» **THE TASK**:
When you reach the records below, output each one exactly.

» **RECORDS PROVIDED**:

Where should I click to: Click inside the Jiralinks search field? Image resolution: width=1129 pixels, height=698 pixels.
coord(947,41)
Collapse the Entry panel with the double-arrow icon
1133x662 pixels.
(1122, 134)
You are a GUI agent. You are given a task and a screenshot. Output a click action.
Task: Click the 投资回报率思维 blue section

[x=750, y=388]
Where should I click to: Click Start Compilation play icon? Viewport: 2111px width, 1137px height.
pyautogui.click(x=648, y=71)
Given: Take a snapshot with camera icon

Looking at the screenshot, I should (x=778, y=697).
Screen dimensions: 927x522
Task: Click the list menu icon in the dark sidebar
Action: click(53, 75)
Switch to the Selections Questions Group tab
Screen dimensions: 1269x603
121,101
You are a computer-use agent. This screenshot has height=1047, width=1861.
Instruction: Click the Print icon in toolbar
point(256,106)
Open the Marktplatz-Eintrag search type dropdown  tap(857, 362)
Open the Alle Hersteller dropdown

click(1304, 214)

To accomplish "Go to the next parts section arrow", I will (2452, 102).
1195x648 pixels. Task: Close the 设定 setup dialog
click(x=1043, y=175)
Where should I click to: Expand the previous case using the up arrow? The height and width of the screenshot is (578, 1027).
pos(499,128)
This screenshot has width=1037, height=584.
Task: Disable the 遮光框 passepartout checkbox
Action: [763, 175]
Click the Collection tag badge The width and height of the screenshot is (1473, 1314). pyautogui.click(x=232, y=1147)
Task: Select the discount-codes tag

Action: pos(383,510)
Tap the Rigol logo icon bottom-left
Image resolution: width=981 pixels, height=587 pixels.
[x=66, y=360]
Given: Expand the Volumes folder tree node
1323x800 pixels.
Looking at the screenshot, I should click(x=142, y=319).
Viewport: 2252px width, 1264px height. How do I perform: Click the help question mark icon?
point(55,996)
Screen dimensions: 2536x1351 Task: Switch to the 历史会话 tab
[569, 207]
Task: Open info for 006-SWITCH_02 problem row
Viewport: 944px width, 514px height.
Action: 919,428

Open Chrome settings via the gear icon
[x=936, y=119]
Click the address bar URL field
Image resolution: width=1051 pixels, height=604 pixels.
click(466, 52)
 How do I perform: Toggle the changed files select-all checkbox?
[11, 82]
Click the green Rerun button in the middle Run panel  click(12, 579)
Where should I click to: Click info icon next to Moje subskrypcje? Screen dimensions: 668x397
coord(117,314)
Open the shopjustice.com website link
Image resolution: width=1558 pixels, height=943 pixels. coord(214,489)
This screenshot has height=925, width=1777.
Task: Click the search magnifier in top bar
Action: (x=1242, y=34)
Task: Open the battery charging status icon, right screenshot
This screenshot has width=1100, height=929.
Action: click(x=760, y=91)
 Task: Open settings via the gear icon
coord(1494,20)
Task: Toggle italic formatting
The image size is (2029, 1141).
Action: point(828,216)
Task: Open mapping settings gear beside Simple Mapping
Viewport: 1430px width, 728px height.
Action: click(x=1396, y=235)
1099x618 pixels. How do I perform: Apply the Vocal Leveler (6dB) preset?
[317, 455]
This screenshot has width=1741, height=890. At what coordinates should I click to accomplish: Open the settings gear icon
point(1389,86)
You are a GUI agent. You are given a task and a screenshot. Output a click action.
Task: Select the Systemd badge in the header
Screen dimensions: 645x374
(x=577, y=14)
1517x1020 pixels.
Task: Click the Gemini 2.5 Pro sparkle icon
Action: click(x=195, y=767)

» **SOLUTION FOR THIS EXERCISE**:
Where should I click to: Click inside the Jiralinks search field? Image resolution: width=1129 pixels, height=698 pixels.
coord(947,41)
Collapse the Entry panel with the double-arrow icon
1133x662 pixels.
(1122, 134)
You are a GUI agent. You are given a task and a screenshot. Output a click action.
Task: Click the 投资回报率思维 blue section

[x=750, y=388]
Where should I click to: Click Start Compilation play icon? Viewport: 2111px width, 1137px height.
pyautogui.click(x=648, y=71)
Given: Take a snapshot with camera icon

Looking at the screenshot, I should (x=778, y=697).
Screen dimensions: 927x522
Task: Click the list menu icon in the dark sidebar
Action: click(53, 75)
Switch to the Selections Questions Group tab
Screen dimensions: 1269x603
121,101
You are a computer-use agent. This screenshot has height=1047, width=1861.
Instruction: Click the Print icon in toolbar
point(256,106)
Open the Marktplatz-Eintrag search type dropdown  tap(857, 362)
Open the Alle Hersteller dropdown

click(1304, 214)

To accomplish "Go to the next parts section arrow", I will (2452, 102).
1195x648 pixels. Task: Close the 设定 setup dialog
click(x=1043, y=175)
Where should I click to: Expand the previous case using the up arrow? The height and width of the screenshot is (578, 1027).
pos(499,128)
This screenshot has width=1037, height=584.
Task: Disable the 遮光框 passepartout checkbox
Action: [763, 175]
Click the Collection tag badge The width and height of the screenshot is (1473, 1314). pyautogui.click(x=232, y=1147)
Task: Select the discount-codes tag

Action: pos(383,510)
Tap the Rigol logo icon bottom-left
Image resolution: width=981 pixels, height=587 pixels.
[x=66, y=360]
Given: Expand the Volumes folder tree node
1323x800 pixels.
Looking at the screenshot, I should click(x=142, y=319).
Viewport: 2252px width, 1264px height. How do I perform: Click the help question mark icon?
point(55,996)
Screen dimensions: 2536x1351 Task: Switch to the 历史会话 tab
[569, 207]
Task: Open info for 006-SWITCH_02 problem row
Viewport: 944px width, 514px height.
Action: 919,428

Open Chrome settings via the gear icon
[x=936, y=119]
Click the address bar URL field
Image resolution: width=1051 pixels, height=604 pixels.
click(466, 52)
 How do I perform: Toggle the changed files select-all checkbox?
[11, 82]
Click the green Rerun button in the middle Run panel  click(12, 579)
Where should I click to: Click info icon next to Moje subskrypcje? Screen dimensions: 668x397
coord(117,314)
Open the shopjustice.com website link
Image resolution: width=1558 pixels, height=943 pixels. coord(214,489)
This screenshot has height=925, width=1777.
Task: Click the search magnifier in top bar
Action: (x=1242, y=34)
Task: Open the battery charging status icon, right screenshot
This screenshot has width=1100, height=929.
Action: click(x=760, y=91)
 Task: Open settings via the gear icon
coord(1494,20)
Task: Toggle italic formatting
The image size is (2029, 1141).
Action: point(828,216)
Task: Open mapping settings gear beside Simple Mapping
Viewport: 1430px width, 728px height.
Action: click(x=1396, y=235)
1099x618 pixels. How do I perform: Apply the Vocal Leveler (6dB) preset?
[317, 455]
This screenshot has width=1741, height=890. At what coordinates should I click to accomplish: Open the settings gear icon
point(1389,86)
You are a GUI agent. You are given a task and a screenshot. Output a click action.
Task: Select the Systemd badge in the header
Screen dimensions: 645x374
(x=577, y=14)
1517x1020 pixels.
Task: Click the Gemini 2.5 Pro sparkle icon
Action: click(x=195, y=767)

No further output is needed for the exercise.